The government’s plans for a bottle deposit return scheme (DRS) have suffered another major delay, amid pushback from retailers who claim they are too busy trying to save their businesses to install the required infrastructure.
The Grocer has learnt a consultation on the scheme is now not likely to begin until at least the start of next year, six months behind the previous schedule.
Sources said it made the planned 2023 rollout of the DRS scheme even more unlikely.
Defra began talks with the industry in June aimed at co-ordinating the industry response to the DRS plans.
However, after the latest talks last week, one member of the working group told The Grocer: “The response we have had has been very guarded. Businesses are saying they are too busy trying to survive to start thinking about installing expensive DRS infrastructure.
“They are very worried about the additional costs on top of the impact of coronavirus.”

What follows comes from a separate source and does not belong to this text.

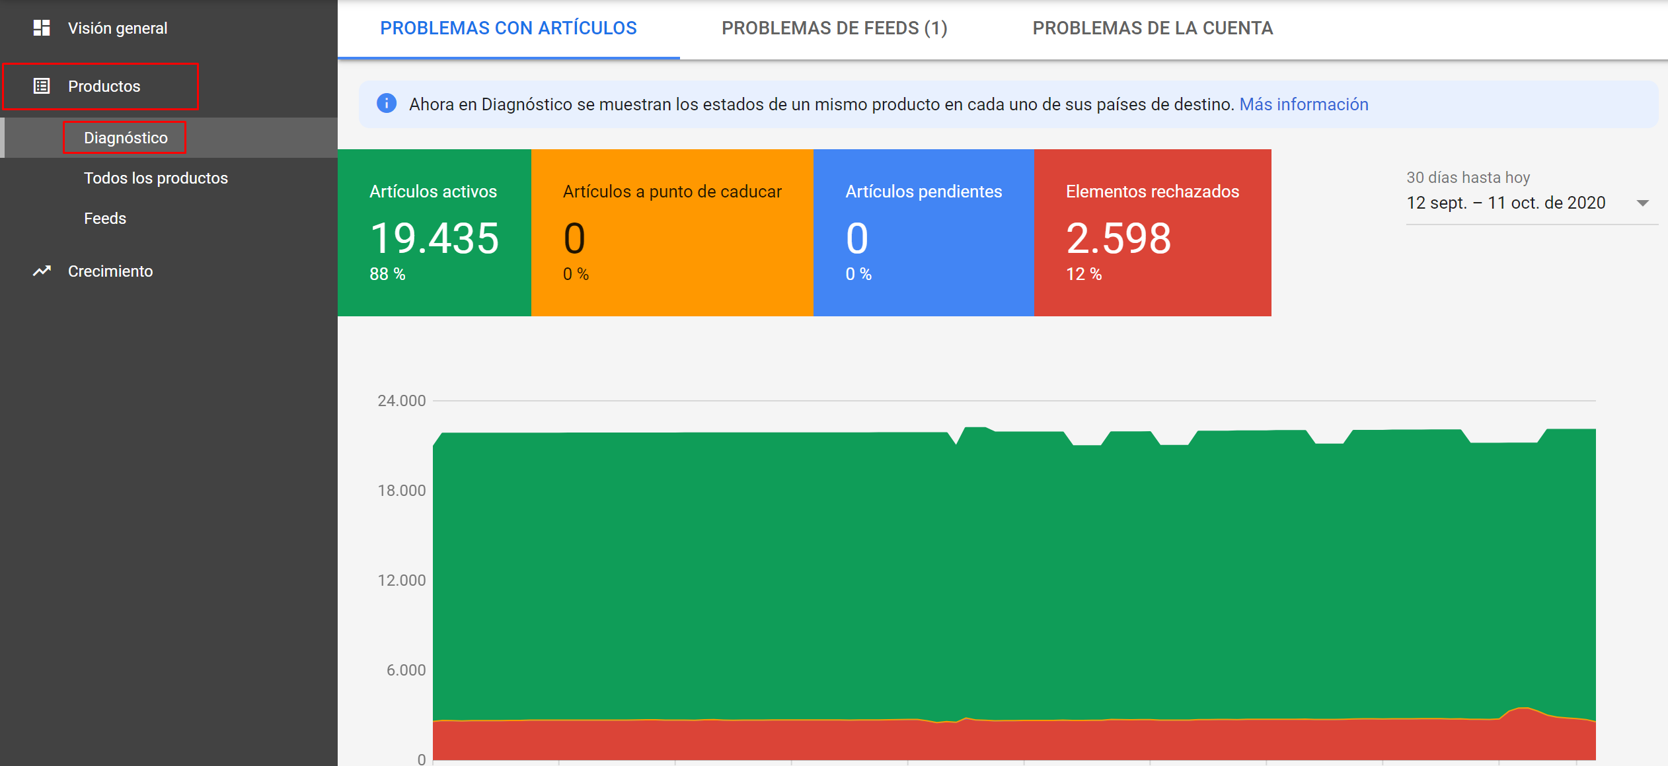Open the Feeds sidebar item
The height and width of the screenshot is (766, 1668).
click(105, 219)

Industry leaders have warned the predicted £2.2bn cost of installing an estimated 30,000 DRS machines across the UK would be a disaster when added to the cost of the outbreak.
A consultation was due to have begun this summer. Defra was expected to roll out the regulation needed for DRS to come into effect by the end of next year.
Industry leaders had already complained it would leave just 12 months for the huge task of installation, but they have now been told the consultation will not start until at least January .
Discussions of the working group so far have focused on what sort of scheme administrator will be set up to run the DRS operation, with it expected to be a not for profit organisation owned by producers and retailers.
Defra is also still considering calls for a variable rate of deposit for the scheme, instead of the proposed 20p flat rate, as well as continued pressure from some parts of the industry for glass to be excluded for the scheme.